ITEM 1.   SECURITY AND ISSUER.
- -------   ------------------- 

1.   Class of Securities:  Common Stock, par value $0.01 per share (the "Common
     Stock").

2.   Issuer:  Sanmina Corporation, a Delaware corporation (the "Issuer").

3.   Principal Address:  355 East Trimble Road, San Jose, Ca 95131.

ITEM 2.   IDENTITY AND BACKGROUND.
- -------   ----------------------- 

(a)  Reporting Person:  Milan Mandaric (the "Reporting Person").

(b)  Business Address:  c/o Mr.

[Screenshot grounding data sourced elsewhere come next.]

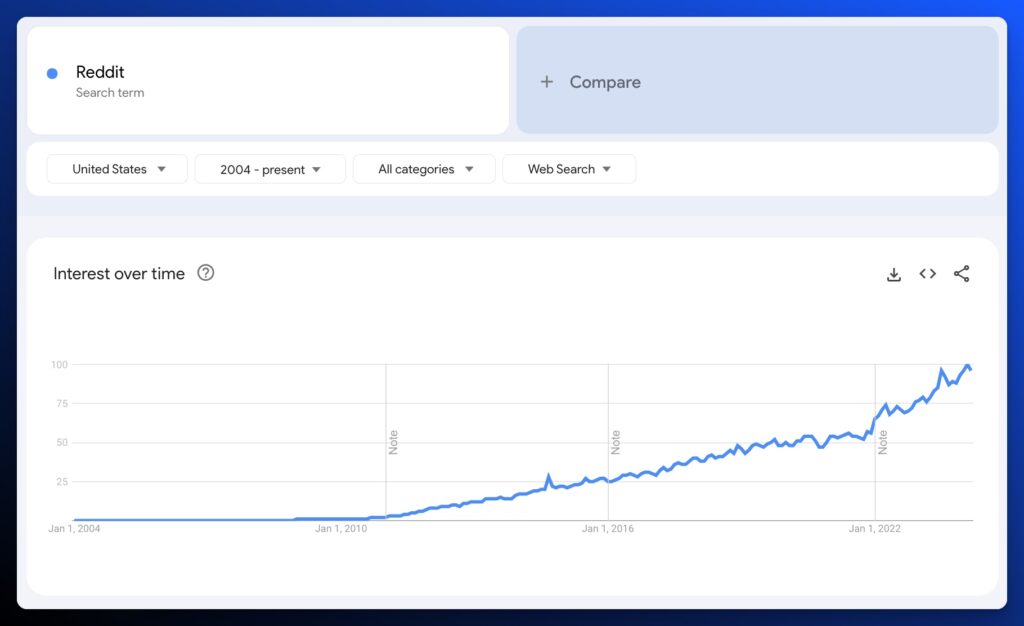Download the chart data

click(x=893, y=273)
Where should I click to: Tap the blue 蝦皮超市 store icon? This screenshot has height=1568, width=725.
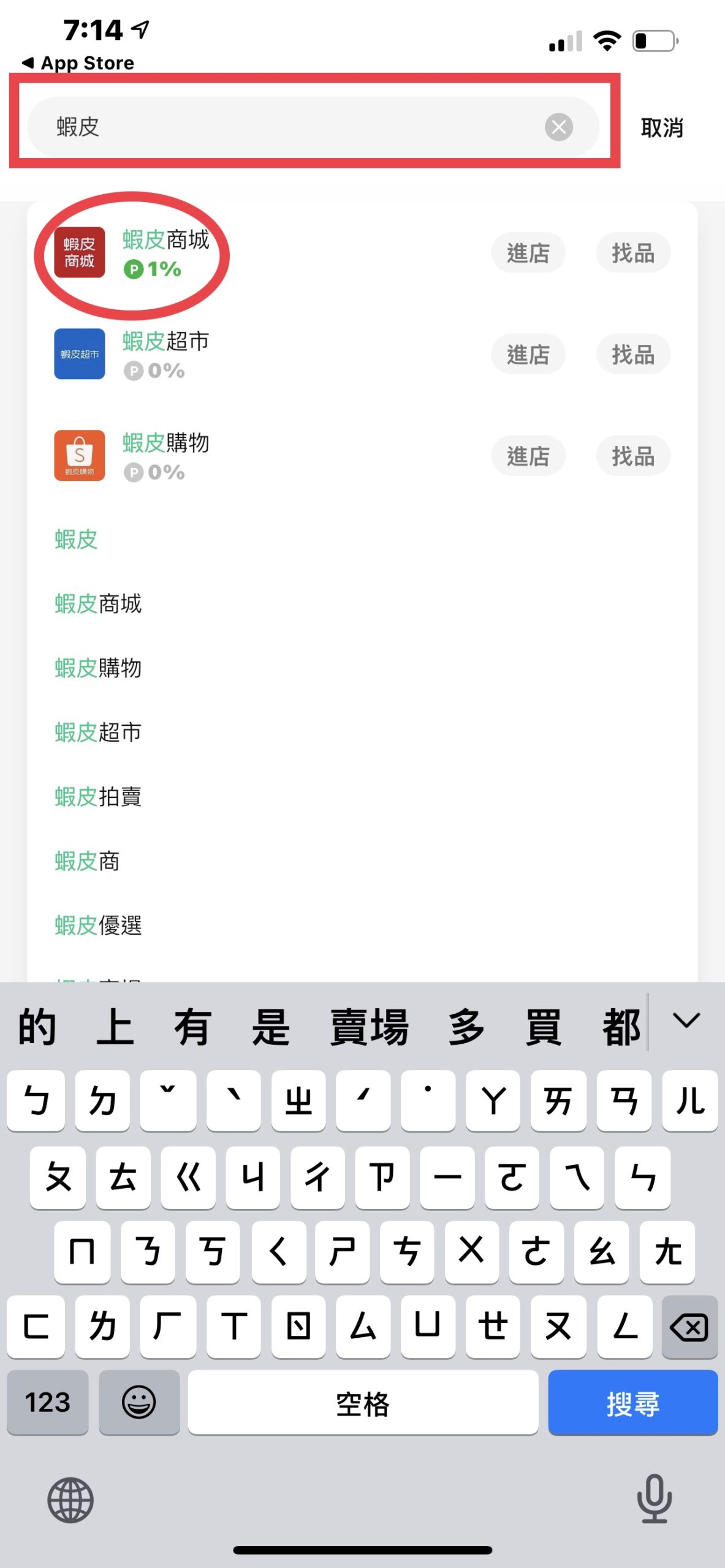click(80, 354)
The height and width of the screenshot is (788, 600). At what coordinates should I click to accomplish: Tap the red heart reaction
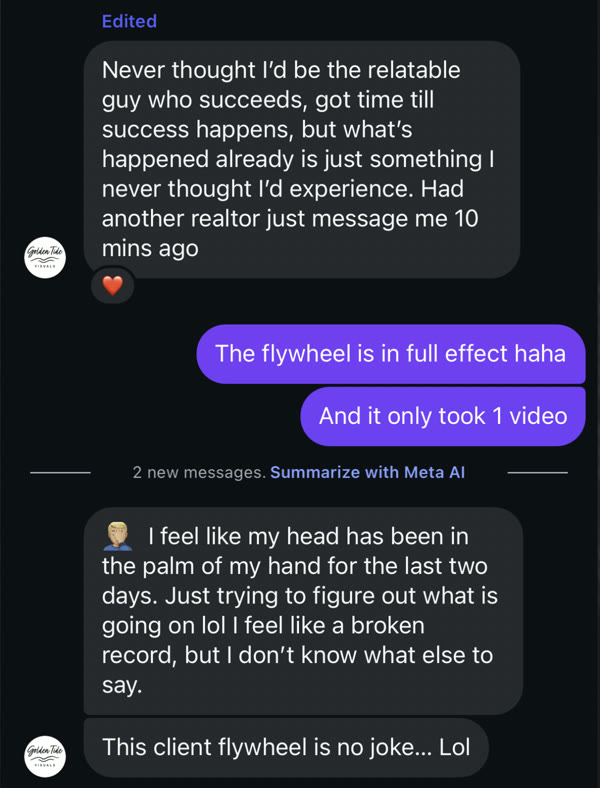pos(113,286)
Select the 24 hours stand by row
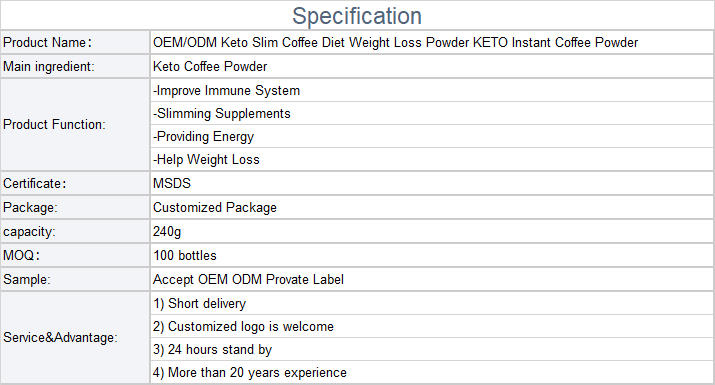This screenshot has width=715, height=385. (432, 349)
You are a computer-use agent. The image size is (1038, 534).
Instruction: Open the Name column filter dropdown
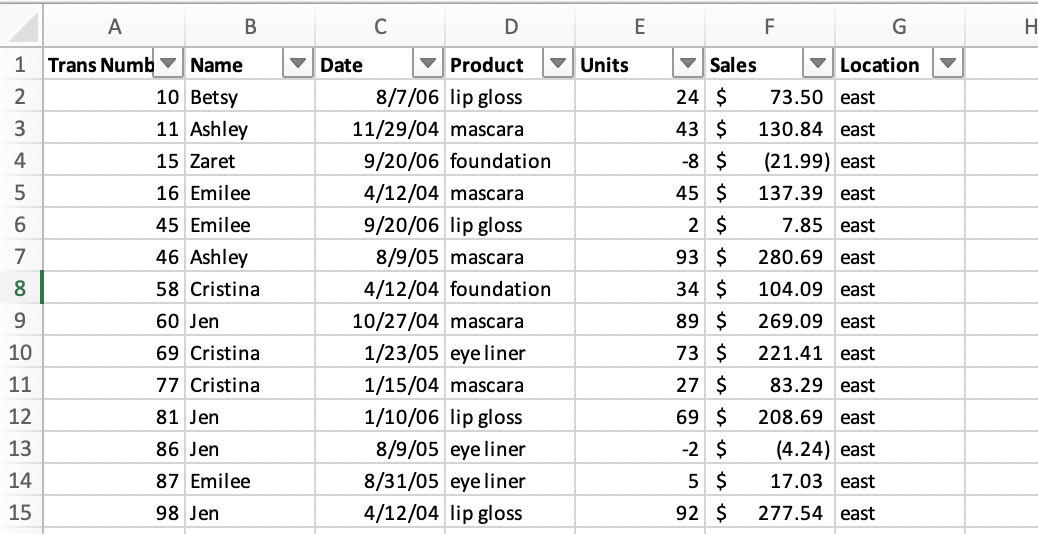(298, 65)
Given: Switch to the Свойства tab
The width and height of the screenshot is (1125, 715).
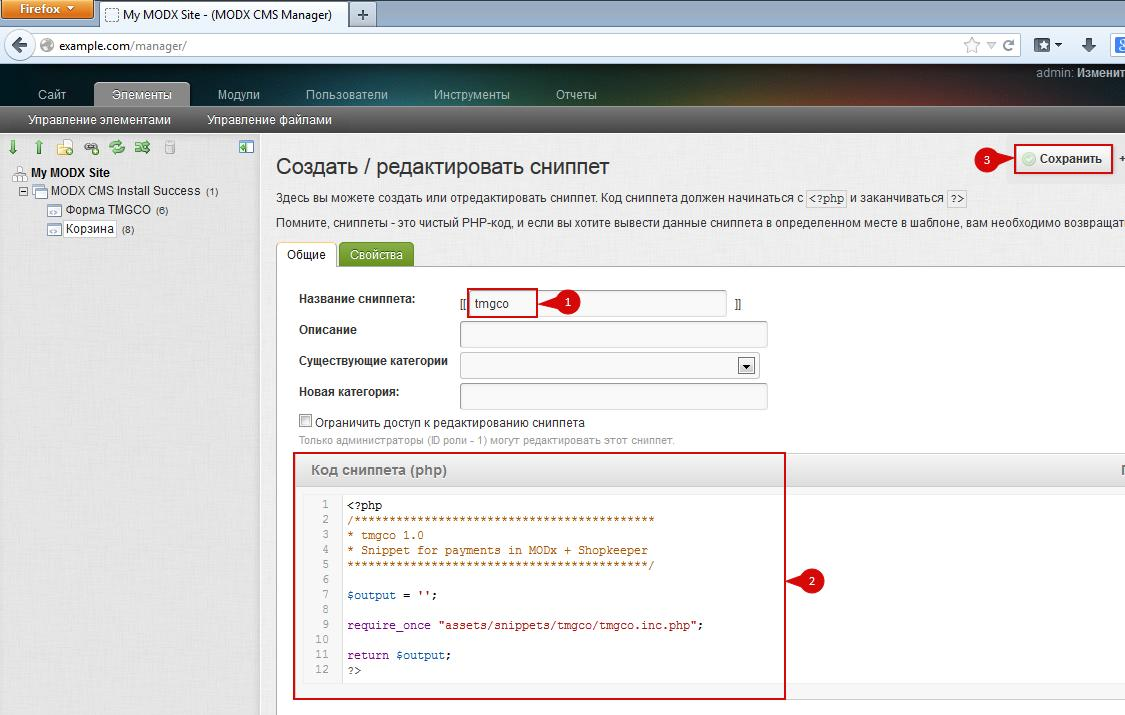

Gregg Hawker, 14127 Capri Drive, Suite 2A, Los
     Gatos, CA 95030.

(c)  Principal Business:  Investor.

(d)  Criminal Convictions:  None.

(e)  Civil Adjudication of Violation of Securities Law:  None.

(f)  Citizenship or Place of Organization:  United States.

ITEM 3.   SOURCE AND AMOUNT OF FUNDS OR OTHER CONSIDERATION.
- -------   ------------------------------------------------- 

The consideration for the Common Stock of the Issuer acquired by the Reporting
Person consisted of 4,077,364 shares of the common stock, par value $1.00 per
share (the "Elexsys Common Stock"), of Elexsys International, Inc., a Delaware
corporation ("Elexsys"), which were converted into shares of the Issuer as
described in Item 4 below.  The source and amount paid for these shares of
Elexsys Common Stock are described in the Statement on Schedule 13D filed on or
about January 20, 1994 pursuant to Rule 13d-1 of the Rules and Regulations under
the Securities and Exchange Act of 1934, as amended (the "Exchange Act"), by the
Reporting Person, as amended by Amendment No. 1 filed on or about April 13,
1994, Amendment No. 2 filed on or April 14, 1994, Amendment No. 3 filed on or
about May 9, 1994, Amendment No. 4 filed on or about June 9, 1994, Amendment No.
5 filed on or about June 18, 1994, Amendment No. 6 filed on or about June 30,
1994, Amendment No. 7 filed on or about July 8, 1994, Amendment No. 8 filed on
or about February 24, 1995, Amendment No. 9 filed on or about September 15,
1995, and Amendment No. 10 filed on or about July 30, 1997 (the "Schedule 13D").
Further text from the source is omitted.